5. ## Re: Opening Bids

I've heard with the abolition of broker codes some brokers are using other methods such as quantity to identify themselves, I don't see why it couldn't be extended to bid price

But basically you bid high to make sure you get into the stock, you sell low to make sure you get out of a stock.

6. ## Re: Opening Bids

A related question: how is it that I sometimes see volumes traded before opening?

For example, looking at my watchlist at 9am might show BHP having traded a few 100,000 shares already while most stocks still show zero.

GP

7. ## Re: Opening Bids

Could be a cross trade from a client of a broker to another client
Or an exercise of options (exchange traded option)

8. ## Re: Opening Bids

Originally Posted by GreatPig
A related question: how is it that I sometimes see volumes traded before opening?

For example, looking at my watchlist at 9am might show BHP having traded a few 100,000 shares already while most stocks still show zero.

GP
GreatPig, I have taken a screen shot of the course of sales prior to market opening this morning which gives some examples of what happens overnight. The CondCodes explains the transaction where EP = Exercise Puts; EC = Exercise Calls ;OSXT - Overseas crossed trade; ONXT = Overnight crossed trade. Due to recent dividends, there are quite a few puts being exercised at the moment. TLS is another one today where there is a large number of put exercises.

Cheers,
Margaret.

9. ## Re: Opening Bids

Bvbfan & Sails,

Thanks for the info.

Cheers,
GP

10. ## Re: Opening Bids

Hi guys,

I've heard about the codes thing, a long time trader friend of mine who was trying to convince me that brokers sometimes go "againist" an up or down trend to their benefit & these rediculus orders for say 8 shares are put on what price should the share stop & not exceed on open as a particular broker has many orders UNDER that price & if price goes higher than that particular price then broker loses the orders they have. so in theory, brokers in that case don't increase open bids above that price to help other brokers as they expect same favour, etc....

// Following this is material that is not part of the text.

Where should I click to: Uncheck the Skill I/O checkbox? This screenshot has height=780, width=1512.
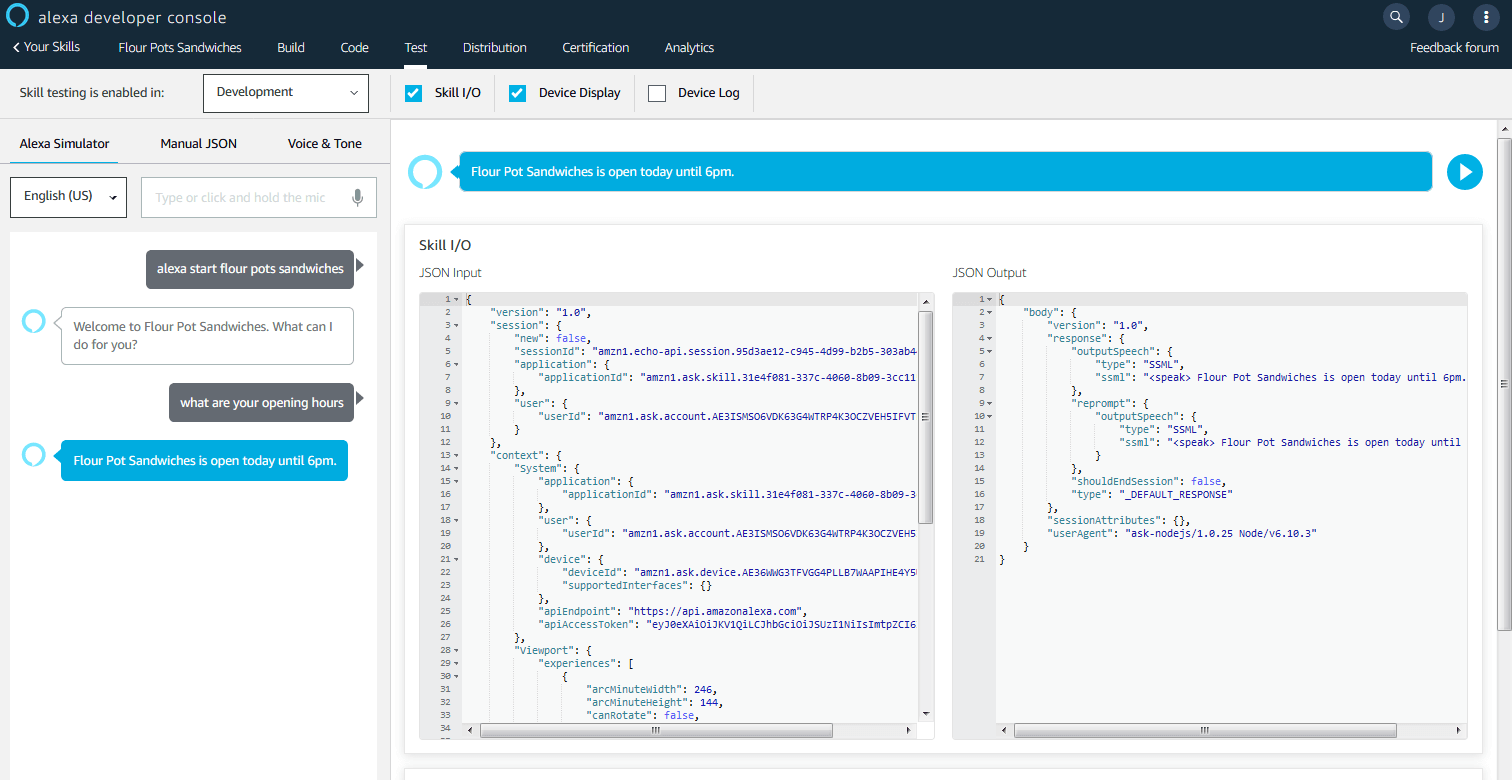413,93
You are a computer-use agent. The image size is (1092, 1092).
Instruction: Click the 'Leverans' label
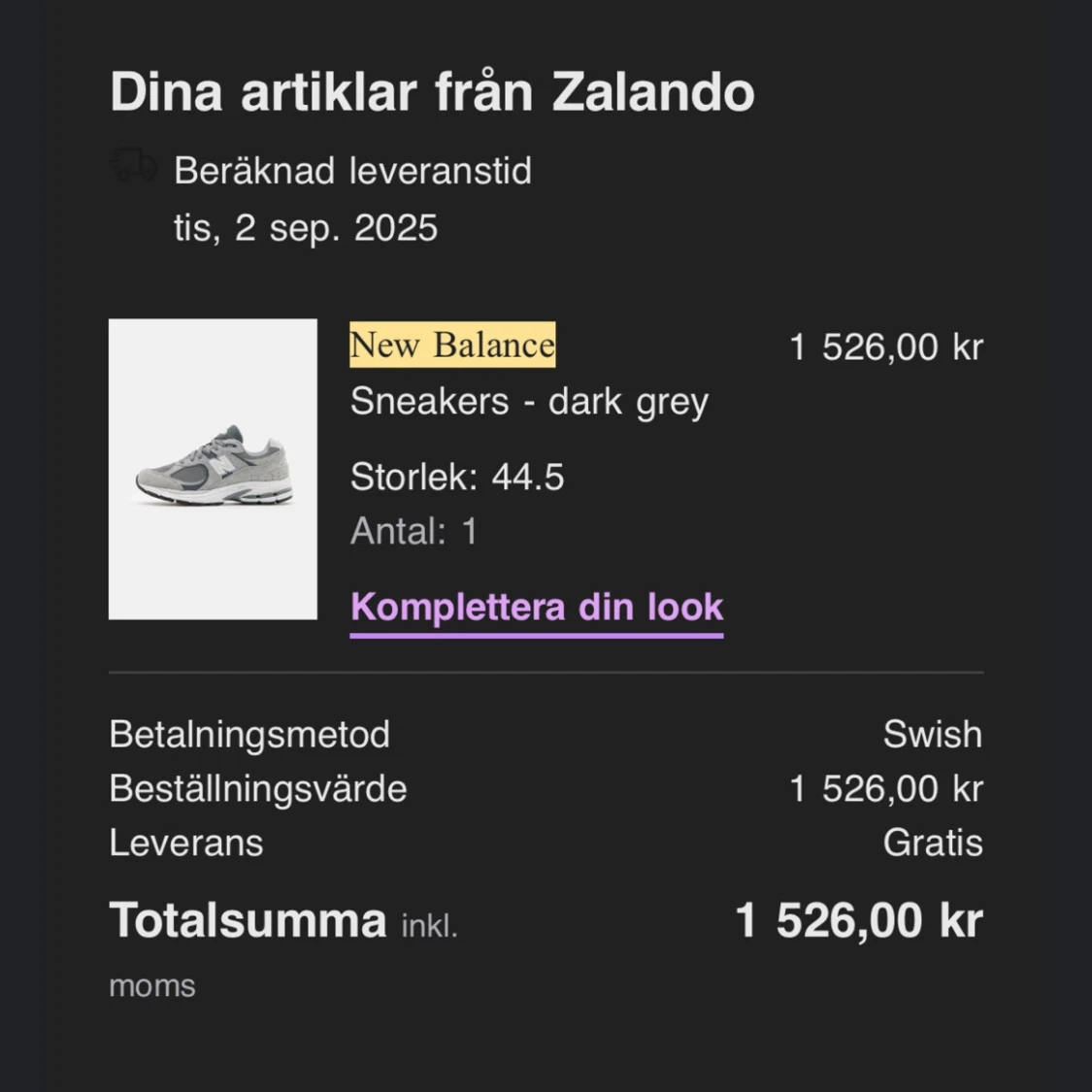point(186,843)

he was also telling me about the 500,000 shares BUY order that brokers usually put 2 price levels down to give an illusional bullish feeling to the company & others who trade based on Depth fall for it & consider the 500,000 shares to be a support point but actually it will moved down 1 more level immediatly if price falls down 1 level, so it will always be there but will never be executed, just to give confidence to buyers same thing with SELL orders to put price down & give a bearish feeling to stock.